• [Exercise objective]:
Print the passage on cash equivalents below in full, word for word.

• [Source extract]:

Updated: Jul 8, 2020

Interpretation of the Standard

The crux of the questions above is the plausible interpretation of paragraphs 6-7 of International Accounting Standard 7 [Statement of Cash Flows], which provide that:


6. Cash equivalents are short‑term, highly liquid investments that are readily convertible to known amounts of cash and which are subject to an insignificant risk of changes in value. (Italics supplied.)

7. Cash equivalents are held for the purpose of meeting short‑term cash
commitments rather than for investment or other purposes. For an investment to qualify as a cash equivalent it must be readily convertible to a known amount of cash and be subject to an insignificant risk of changes in value. Therefore, an investment normally qualifies as a cash equivalent only when it has a short maturity of, say, three months or less from the date of acquisition. (Italics supplied.)

Misconstruction of the Provisions

The foregoing provisions have been misconstrued to mean that to qualify as a cash equivalent, an investment must have a maturity of less than (or equal to) 90 days! Does this mean that the maturity of an investment is the sole basis of determining whether or not it is a cash equivalent? How about accessibility of the investment, any penalty for obtaining access thereto, its convertibility into cash, and any restrictions for use thereof?


The TWIFOO Diagram

We will cogitate those issues as we strive to rectify the preceding delusion through what shall henceforth be known as the TWIFOO Diagram, as shown below.

Twifoo is my pseudonym and it is the acronym for my motto: "The world is full of opposites." As we can see, the TWIFOO Diagram resolves the recognition issues with opposite answers, which are either a No or a Yes!

• [Data section]:
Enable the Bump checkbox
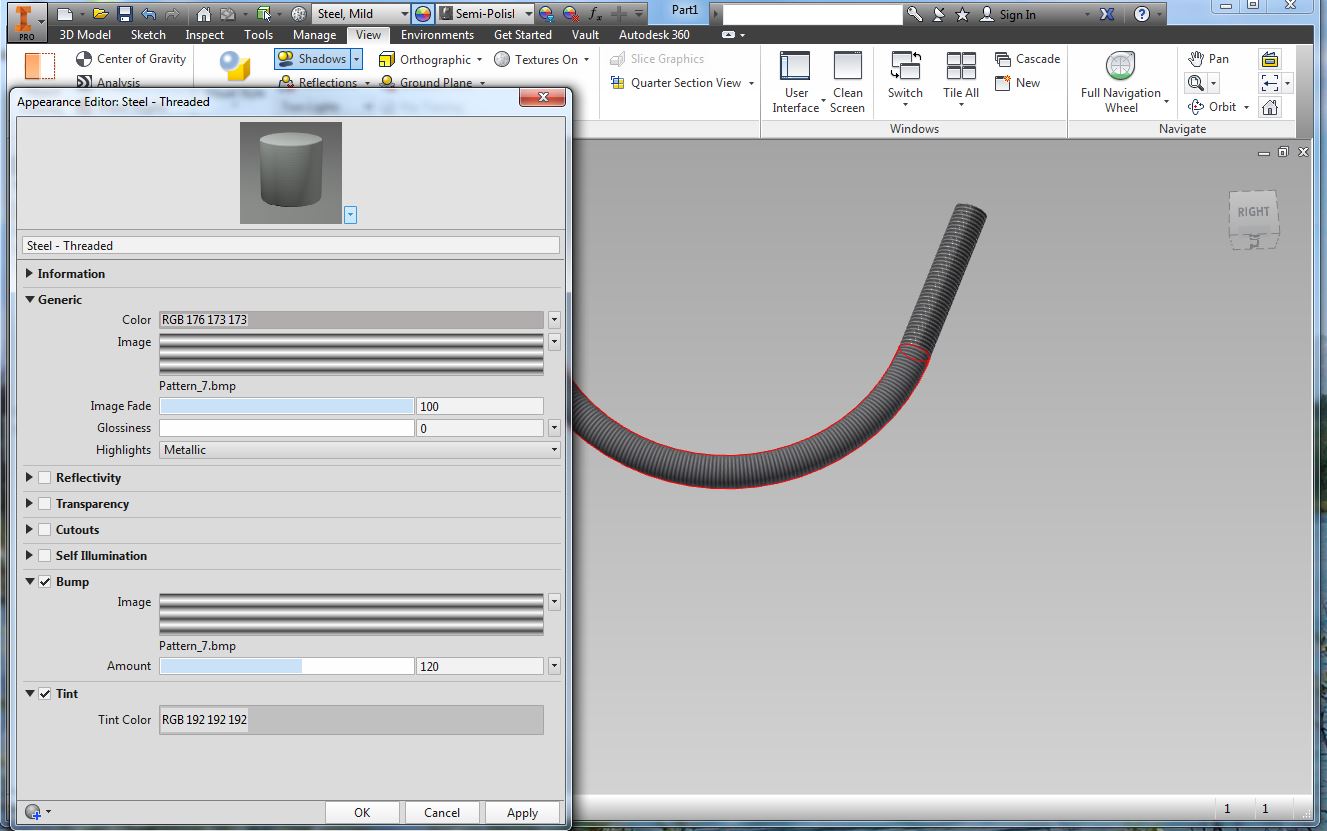pyautogui.click(x=44, y=581)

• [Task result]:
Updated: Jul 8, 2020

Interpretation of the Standard

The crux of the questions above is the plausible interpretation of paragraphs 6-7 of International Accounting Standard 7 [Statement of Cash Flows], which provide that:


6. Cash equivalents are short‑term, highly liquid investments that are readily convertible to known amounts of cash and which are subject to an insignificant risk of changes in value. (Italics supplied.)

7. Cash equivalents are held for the purpose of meeting short‑term cash
commitments rather than for investment or other purposes. For an investment to qualify as a cash equivalent it must be readily convertible to a known amount of cash and be subject to an insignificant risk of changes in value. Therefore, an investment normally qualifies as a cash equivalent only when it has a short maturity of, say, three months or less from the date of acquisition. (Italics supplied.)

Misconstruction of the Provisions

The foregoing provisions have been misconstrued to mean that to qualify as a cash equivalent, an investment must have a maturity of less than (or equal to) 90 days! Does this mean that the maturity of an investment is the sole basis of determining whether or not it is a cash equivalent? How about accessibility of the investment, any penalty for obtaining access thereto, its convertibility into cash, and any restrictions for use thereof?


The TWIFOO Diagram

We will cogitate those issues as we strive to rectify the preceding delusion through what shall henceforth be known as the TWIFOO Diagram, as shown below.

Twifoo is my pseudonym and it is the acronym for my motto: "The world is full of opposites." As we can see, the TWIFOO Diagram resolves the recognition issues with opposite answers, which are either a No or a Yes!